Also, is this something I should bring up to my boss or HR, or should I wait until I’ve tried to resolve this with my coworker directly?

My money is on creeper.

You need to tell him directly to stop texting you. Just say, “Please don’t continue texting me on this number. Thank you.” Or you could say, “I thought you wanted my number for work issues; please don’t send me personal texts.” If you feel rude saying that, realize that the rudeness is coming from him; you’re simply asserting an appropriate boundary in response to it. (And by the way, someone who is not a creeper will hear this and stop immediately. If he resists, he’s a jerk and you don’t need to worry about being rude anyway.)

If he doesn’t stop after you directly tell him to, then yes, at that point you should talk to HR because it’s getting into sexual harassment territory and that’s their bag.

You could also just block his number, but that’s not as likely to put an end to his advances as a direct statement to him to stop.

Read an update to this letter here.

2. I sent a sloppily formatted application email

I recently worked on a cover letter, resume, and email greeting for a job at my dream company. They’re not currently hiring, but I wanted to grab their attention and was really pleased with how unique my application was.

When I composed the email, I was drafting it in Microsoft Word. Then I pasted it into my Gmail and altered a couple of things, but then made sure it was all the same font, size, etc. I sent the email and bcc’d myself at my Outlook address. When I received the email in Outlook, it looked terrible! There was random spacing, and certain parts of sentences had different fonts and sizes. I was so embarrassed! It’s as if the changes I made in the Gmail window didn’t register.

I decided to reformat the email, test it, and send through again with a short note saying that I’d noticed the format had been altered from Gmail to Outlook, that I’d reformatted for an easier read, and was sorry to have to send again. Is this going to make me look sloppy? There were no typos in the email or the attachment, just the formatting of the body of the email. I’m still embarrassed because it meant so much to me to grab their attention…but not in a negative way!

I wouldn’t worry about it. They’re not going to be outraged by the original formatting, and you sent them a clean version. It’s fine.

(In the future, Gmail’s “remove formatting” feature is your friend; it’ll make all your text look uniform.)

━━━━━━━━━━

EXERCISE AIM >>
Continue the workplace advice column after its final sentence about Gmail's "remove formatting" feature.

SUPPLIED INFORMATION >>
━━━━━━━━━━

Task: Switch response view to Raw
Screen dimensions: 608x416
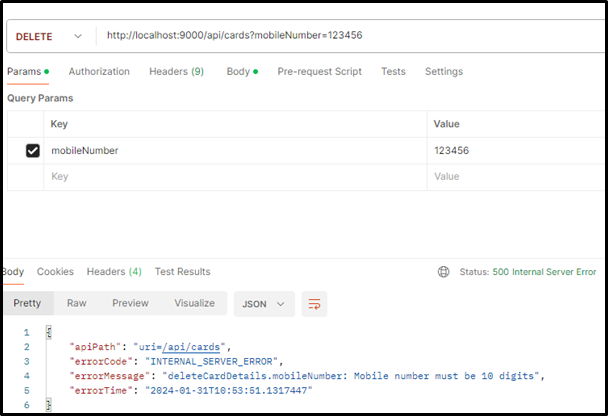Action: point(77,303)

━━━━━━━━━━

RESPONSE FOR THIS EXERCISE >>
3. Does my employer have to act on a doctor’s note?

I have degenerative spine disease, which is made worse by sitting. I have a doctor’s note requesting that I have an adjustable height desk so I can stand as needed. They provided one that didn’t work out well with my desk. I have found another desk that would work well because it is the whole desk that raises and not an apparatus you put on the desk. Does employer have to provide an ergonomic solution since I have a doctor’s note? My doctor’s note also suggests this work station as a way to avoid potential surgery.

In general, employers aren’t legally bound to follow the requests or recommendations in doctor’s notes. Good employers will try to if it’s practical, but they’re not legally bound to. However, if the Americans with Disabilities Act is in play here, then they do need to work with you to try to find a reasonable accommodation (which might be what your doctor is recommending but might be something else — although what your doctor is recommending sounds pretty reasonable).

So the question is whether you’re covered under the ADA (which doesn’t list specific conditions other than AIDS, but does cover physical or mental impairments that “substantially limits one or more of the major life activities”).

4. Are farm workers exempt from overtime pay?

I was told by my boss (who is a farm manager) that they don’t have to pay overtime pay (time and a half) if we work more than 40 hours, because farms exist in a wage loophole which allows them to pay straight pay over 40 hours. My question: Is this true?

It’s true! Agricultural workers are indeed exempt from overtime laws (although they still need to be paid minimum wage).